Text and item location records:
# # #

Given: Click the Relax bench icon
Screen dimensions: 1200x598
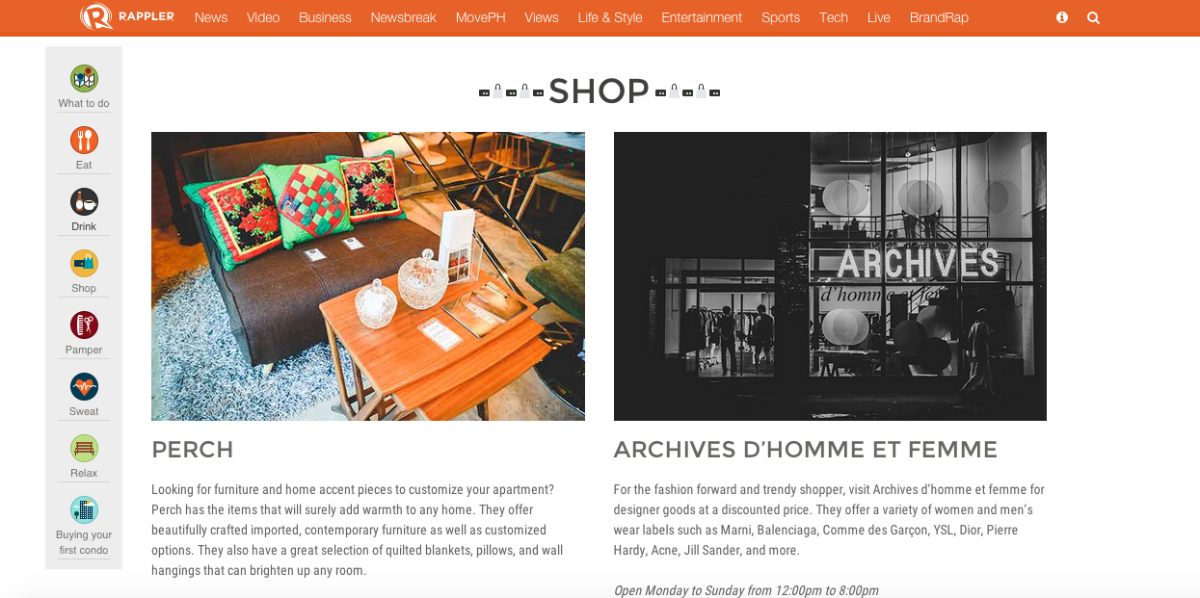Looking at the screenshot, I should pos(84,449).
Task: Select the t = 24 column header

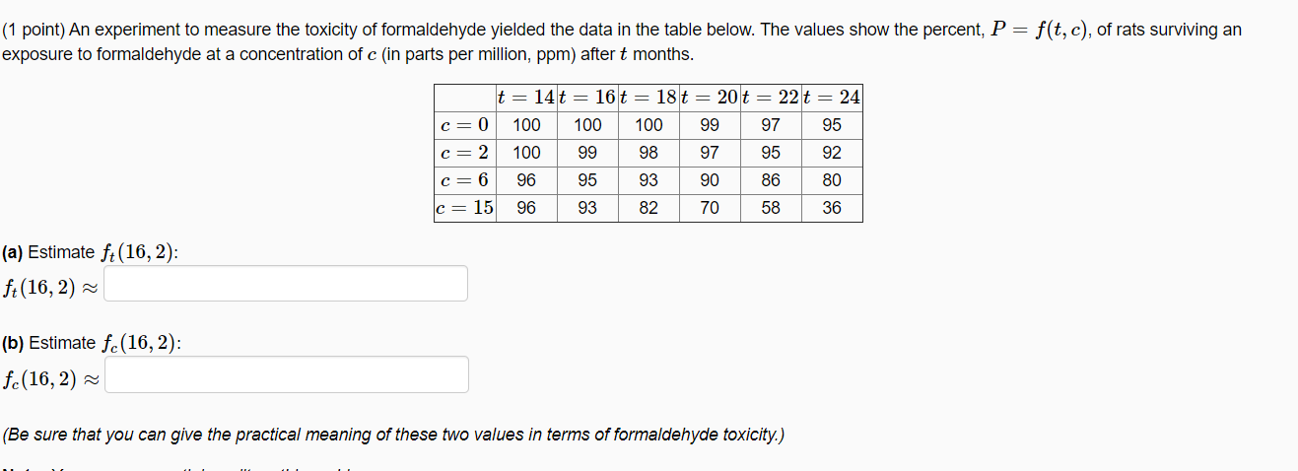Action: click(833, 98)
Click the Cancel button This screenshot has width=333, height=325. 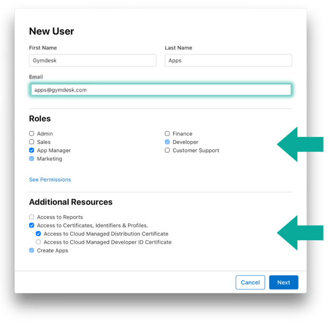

# # #

#### Directions
Render the records above as a Markdown table with the columns Row and Record line, giving each non-blank line its own numbered row. Omit the pictures from the table.

#### Response for this exercise
| Row | Record line |
|---|---|
| 1 | Given: Click the Relax bench icon |
| 2 | Screen dimensions: 1200x598 |
| 3 | Looking at the screenshot, I should pos(84,449). |
| 4 | Task: Select the t = 24 column header |
| 5 | Action: click(833, 98) |
| 6 | Click the Cancel button This screenshot has width=333, height=325.  |